В беседе случилась заминка; Эльга глянула на Мистину.
– Не решили мы еще это дело, – мягко произнес воевода. – Княгиня матушка сомневается…
– Да чего сомневаться! – отмахнулся Святослав. – Возьмем ее да отдадим за Улебку. Он же мне брат! Кому еще-то? Кто мне ближе его!
Он похлопал по плечу сидевшего рядом Улеба; с силой потеребил, будто норовя спихнуть со скамьи, тот ответил толчком, так что князь покачнулся. Бояре переглянулись, усмехаясь: оба соколы, жениться думают, а все возятся, будто щеняти, что за уши друг друга кусают.
– Да там и женим! – закончил Святослав. – Чтобы как по осени моя жена от древлян приедет, Улебкина ее уже ждала. Подружки будут.
– М-молод больно – в посадники! – с запинкой произнесла Эльга, делая вид, что отвечает на другой вопрос. – Пусть возмужает сперва, а со временем – отчего же нет?
– Нет, посадником пусть уж Вестимка будет. Улеб мне самому нужен! – отрезал Святослав. – А дружину большую всю возьму. Как бы они там не забаловали, смоляне, на воле-то.
– Дружину большую возьмем, – одобрил воевода Асмунд. – Не всю, но половина пригодится. Ведь та невеста – княжьего рода по отцу и матери. Скажет, ей княжий сестрич не ровня. Не захочет.

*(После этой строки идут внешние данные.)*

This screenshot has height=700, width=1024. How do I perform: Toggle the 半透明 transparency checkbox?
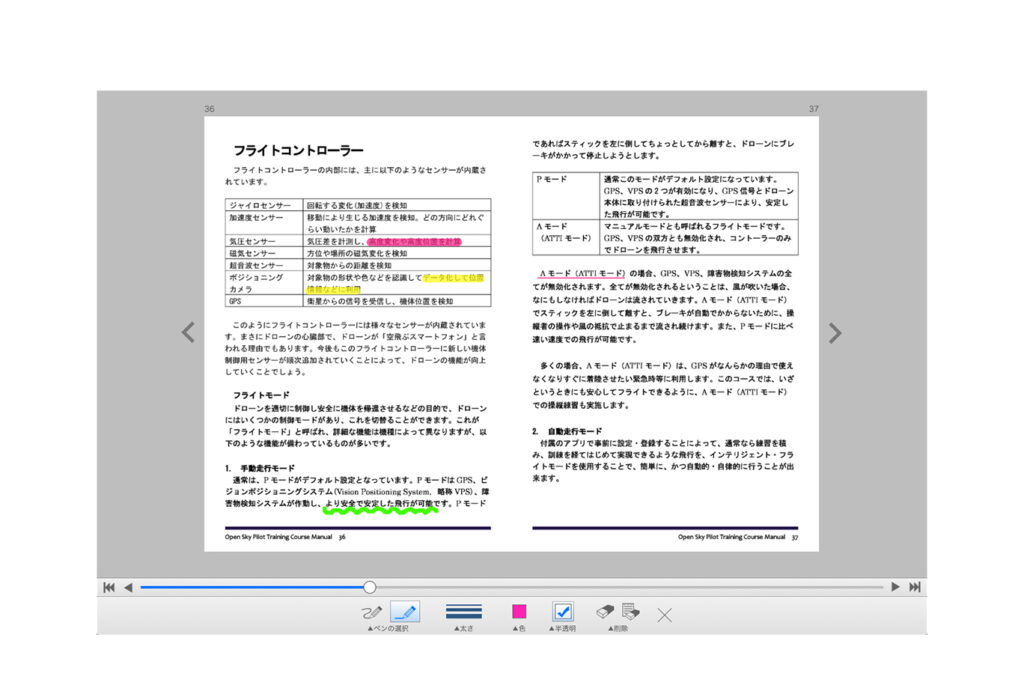pyautogui.click(x=562, y=611)
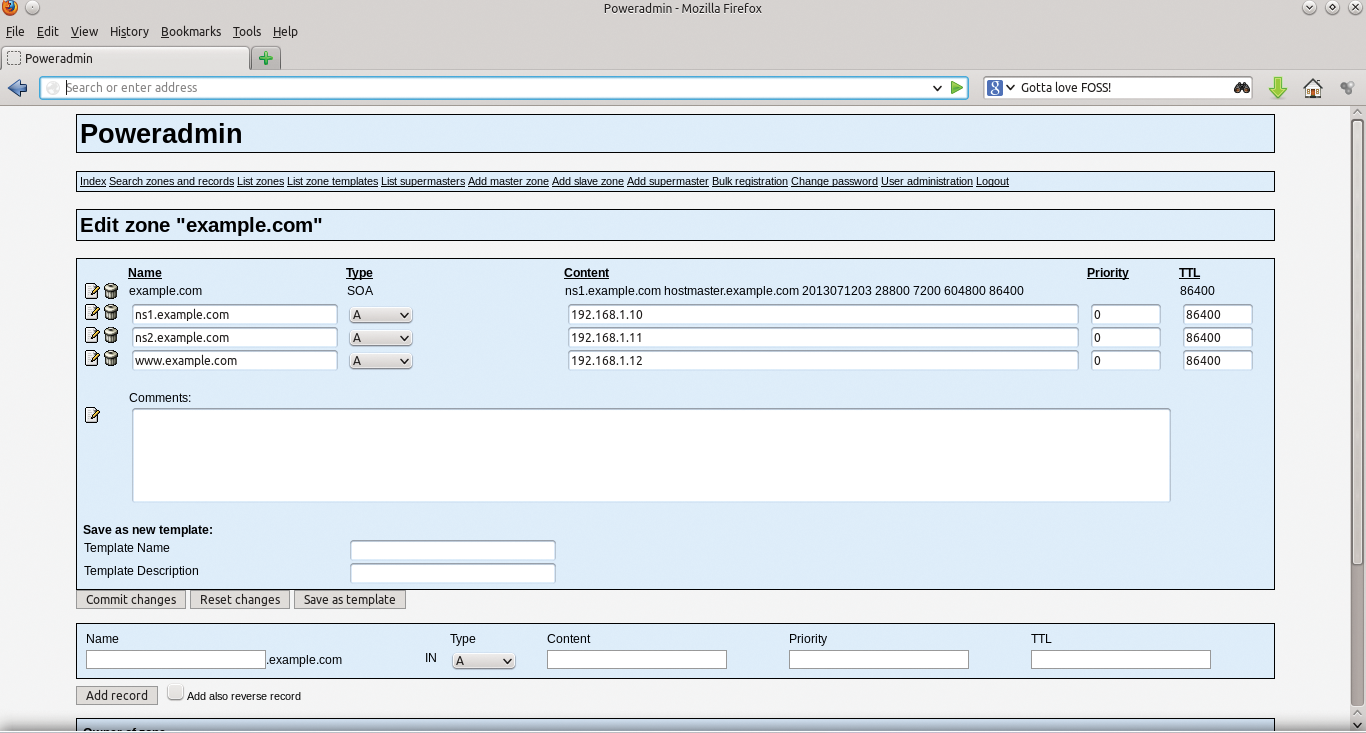Click the Template Name input field
This screenshot has width=1366, height=733.
coord(452,550)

– Как я скажу, так и будет, – надменно бросил Святослав.
Весь вид его говорил: еще мне не хватало с девкой спорить!
Эльга промолчала, но думала вовсе не о девушке. На ум ей пришли те смолянские бояре, с которыми они с Ингваром когда-то договаривались об этом обручении. Впервые она всерьез задумалась: не вышло бы худа какого из того, что Свирькову дочь сватали в княгини, а теперь берут за воеводского сына, хоть и в княжью родню. Тогда, восемь лет назад, невеста была ребенком, да и им, русам, требовалось скрепить уговор как можно быстрее. Поэтому само то, что у Свирьки осталась дочь, по годам подходящая Святославу, выглядело удачей и давало возможность к общему согласию разделить наследство покойного: учитывая будущее приданое, Киев получал две трети.

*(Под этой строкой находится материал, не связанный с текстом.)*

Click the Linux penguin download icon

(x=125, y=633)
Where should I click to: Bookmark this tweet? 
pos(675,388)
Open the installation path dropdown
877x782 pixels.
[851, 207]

Но уже через два года Эльга предпочла такой же союз с Олегом Предславичем: смоляне далеко, а древляне близко.
И вот настал тот день, когда эта забытая квашня вспухла и тесто полезло через край…
Бояре кланялись, прощаясь; Эльга глянула на Мистину. Он слегка шевельнул веками: понял.
* * *
Когда Мистина вошел – как всегда, поневоле кланяясь под притолокой, – Эльга стояла возле укладки. Быстрым взглядом он приметил: в избе больше никого, нет даже Брани с нянькой.
– Откуда Остряга знал? – сразу спросила она, едва Мистина затворил за собой дверь. Голос ее звучал непривычно резко.
– О чем?
– Хватит! – досадливо воскликнула Эльга. Она заранее знала, как именно он будет увиливать. – Ты знаешь о чем! О том, чтобы за Улебку сватать смолянку!
– Да я сам удивился. – Мистина почтительно застыл у двери, ожидая, пока княгиня пригласит его пройти и укажет сесть. – Я ему не говорил.
– Кто же сказал? – Эльга в досаде стиснула руки, будто отыскание виновного как-то помогло бы поймать улетевшего воробья.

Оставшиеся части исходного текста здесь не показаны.